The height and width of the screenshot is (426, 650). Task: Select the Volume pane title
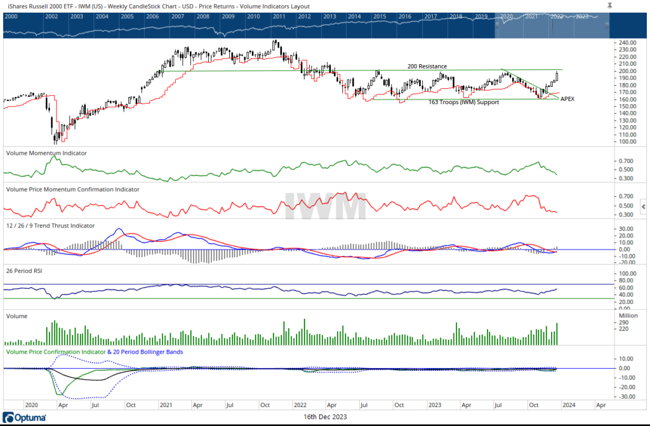pos(17,314)
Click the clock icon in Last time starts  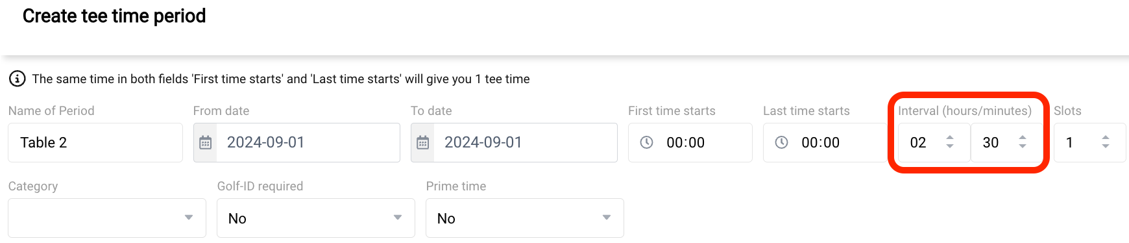782,142
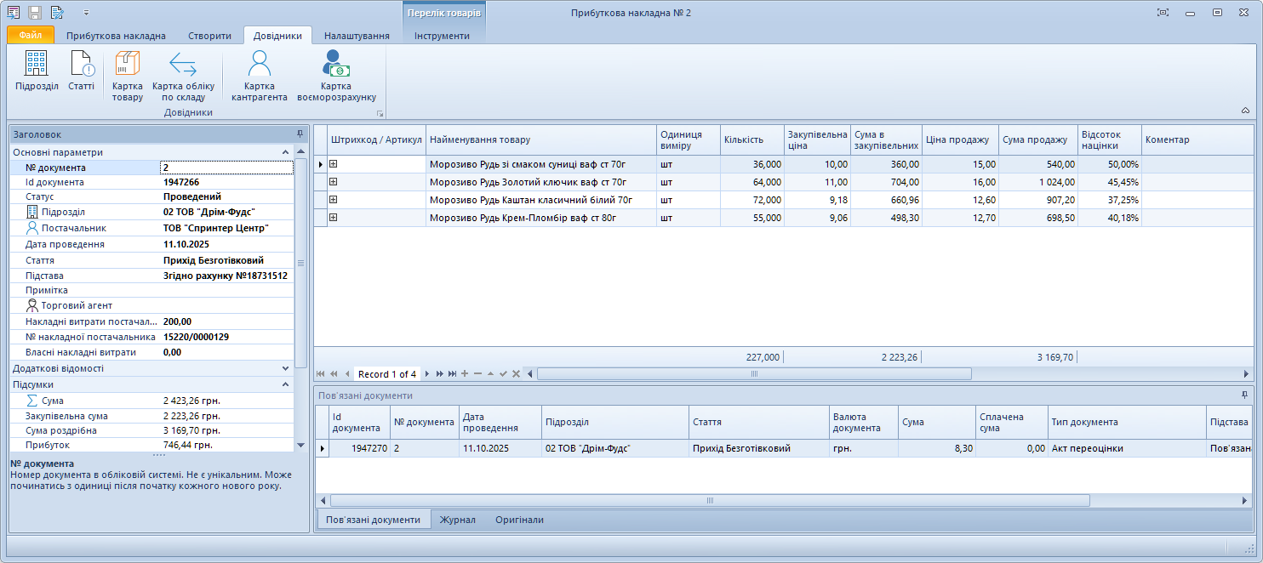1263x563 pixels.
Task: Pin the Заголовок panel
Action: [300, 134]
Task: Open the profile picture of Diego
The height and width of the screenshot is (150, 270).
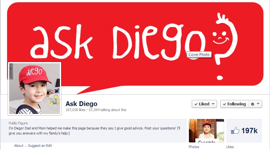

■ ■ ■ ■ ■ ■ ■

Given instruction.
Please find each line above that contains the word "screenshot" and copy those lines in full.

Solution to the problem.
The height and width of the screenshot is (426, 650). Task: Select the Volume pane title
The height and width of the screenshot is (150, 270).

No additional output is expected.